• [PROBLEM TO SOLVE]: Look through the data below and say how many of its lines contain "agent", adding nothing else.

----------------------------------------

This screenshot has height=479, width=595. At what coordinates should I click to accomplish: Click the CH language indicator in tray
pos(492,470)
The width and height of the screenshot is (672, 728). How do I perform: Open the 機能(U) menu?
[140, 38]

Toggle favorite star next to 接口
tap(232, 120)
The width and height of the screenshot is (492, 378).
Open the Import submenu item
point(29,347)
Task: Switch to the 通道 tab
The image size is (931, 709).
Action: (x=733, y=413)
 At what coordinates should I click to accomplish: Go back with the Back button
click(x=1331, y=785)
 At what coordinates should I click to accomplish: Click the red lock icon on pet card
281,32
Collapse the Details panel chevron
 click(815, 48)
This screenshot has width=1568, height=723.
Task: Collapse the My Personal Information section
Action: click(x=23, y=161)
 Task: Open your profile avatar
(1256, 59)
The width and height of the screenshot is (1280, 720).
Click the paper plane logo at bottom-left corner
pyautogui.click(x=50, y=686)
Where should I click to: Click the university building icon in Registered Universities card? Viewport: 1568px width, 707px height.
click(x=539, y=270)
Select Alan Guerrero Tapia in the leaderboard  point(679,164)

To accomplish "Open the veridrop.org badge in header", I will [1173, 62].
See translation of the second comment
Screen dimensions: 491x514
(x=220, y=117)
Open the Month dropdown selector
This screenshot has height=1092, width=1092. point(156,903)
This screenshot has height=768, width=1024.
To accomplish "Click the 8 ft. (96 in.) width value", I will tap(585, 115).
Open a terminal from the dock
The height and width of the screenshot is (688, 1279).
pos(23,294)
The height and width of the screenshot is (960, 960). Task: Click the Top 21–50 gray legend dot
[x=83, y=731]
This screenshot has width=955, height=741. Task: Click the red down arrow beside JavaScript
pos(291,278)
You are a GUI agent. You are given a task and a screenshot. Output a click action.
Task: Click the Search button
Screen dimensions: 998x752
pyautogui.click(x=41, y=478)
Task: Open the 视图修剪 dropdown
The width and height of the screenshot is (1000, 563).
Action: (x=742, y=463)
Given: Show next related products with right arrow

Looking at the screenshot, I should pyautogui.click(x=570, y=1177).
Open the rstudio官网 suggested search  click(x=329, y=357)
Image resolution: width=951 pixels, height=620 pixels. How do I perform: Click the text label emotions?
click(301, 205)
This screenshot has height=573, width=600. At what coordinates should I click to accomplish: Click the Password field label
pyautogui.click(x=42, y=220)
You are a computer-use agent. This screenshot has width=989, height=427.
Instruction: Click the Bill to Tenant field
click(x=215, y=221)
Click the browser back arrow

----------------------------------------

• [TASK RESPONSE]: 2